Primeiro, deve ficar claro, é setor estratégico para a economia do país na medida em que pode inviabilizar um dos principais avanços, na área social que conseguimos nos últimos anos. Sem ele, com as dificuldades atuais das finanças públicas, teríamos um colapso do sistema de saúde como um todo, inclusive do SUS.
Segundo, por ser altamente oligopolizado, participam dele os usuários, as administradoras de apólices, os operadores dos planos e os profissionais envolvidos nos serviços prestados, com forte peso das operadoras e administradoras de planos e quase nenhum dos usuários. Fundamental o Estado como regulador do sistema, impedindo abusos possíveis.
Terceiro, mais importante, trata-se de setor fundamental à vida e à organização social do país, portanto, exige uma regulação efetiva do Estado e suas instâncias controladoras.
Sendo assim, uma Agência Reguladora como a ANS, que simplesmente quase não intervém nos planos coletivos, passa a ter papel de desserviço para a sociedade. Importante mudar o sistema de regulação e forçar uma maior intervenção.
No atual quadro, ações objetivas são necessárias para que o sistema funcione a contento, entre elas:
Combate a fraudes e desperdícios ainda muito elevados no sistema, os quais encarecem, em muito, o custo dos planos;
Participação efetiva do Estado, através da ANS, nas negociações de reajustes anuais dos planos coletivos. Impossível deixar apenas nas mãos de operadoras de planos e administradores da carteira de usuários de apólices, que nem sempre têm interesses convergentes com os de seus clientes.
Para diluir o impacto de eventos esporádicos em cada subgrupo, definição de um teto de reajuste baseado na sinistralidade geral do sistema e nos custos efetivos envolvidos. Evitar com que grupos específicos sejam descredenciados por ocorrências fortuitas sobre as quais não têm controle.
Participação do Tribunal de Contas da União no controle dos custos envolvidos no sistema e nas margens de lucros possíveis. Nos últimos trimestres tivemos margens de lucros desproporcionais que agravam os índices de reajustes e inviabilizam o sistema para boa parte dos usuários.
Criação de um Fundo Regulador, a ser gerido com interveniência do Ministério da Saúde, que deve ser direcionado para três finalidades apenas. Para anos de eventuais ocorrências desestruturadoras, como podem ter sido os da pandemia; para a incorporação de novas tecnologias, com rigor de controle; para a adoção de novas formas de remuneração de prestadores dos serviços baseadas na geração de valor para o paciente e nos efetivos valores de mercado dos serviços.

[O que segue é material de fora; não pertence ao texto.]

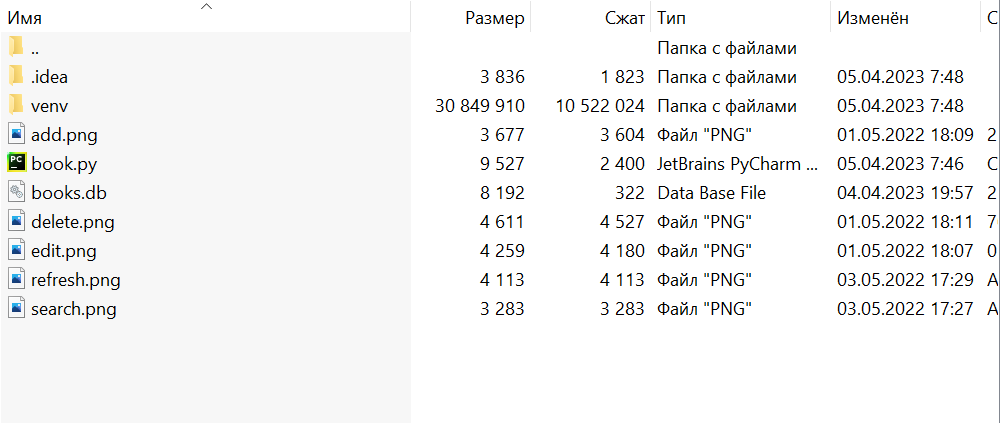
Task: Click the books.db database file icon
Action: (16, 192)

Esse Fundo Regulador pode ser formado com recursos já disponíveis como os do Fundo de Universalização dos Serviços de Telecomunicação-FUST ou os do Fundo de Interesses Difusos do Conselho Administrativo de Defesa Econômica CADE.
Por fim, a volta dos Planos Individuais que, na prática, faz mais de dez anos não são oferecidos, uma oferta que deveria ser obrigatória.
Os Conselhos Regionais de Medicina têm papel importante no sistema. No caso de Pernambuco, o CREMEPE seria o órgão mais adequado para acompanhar e orientar essas mudanças.
Abraham B. Sicsú, é professor aposentado do Departamento de Engenharia de Produção da UFPE (Universidade Federal de Pernambuco) e pesquisador aposentado da Fundaj (Fundação Joaquim Nabuco).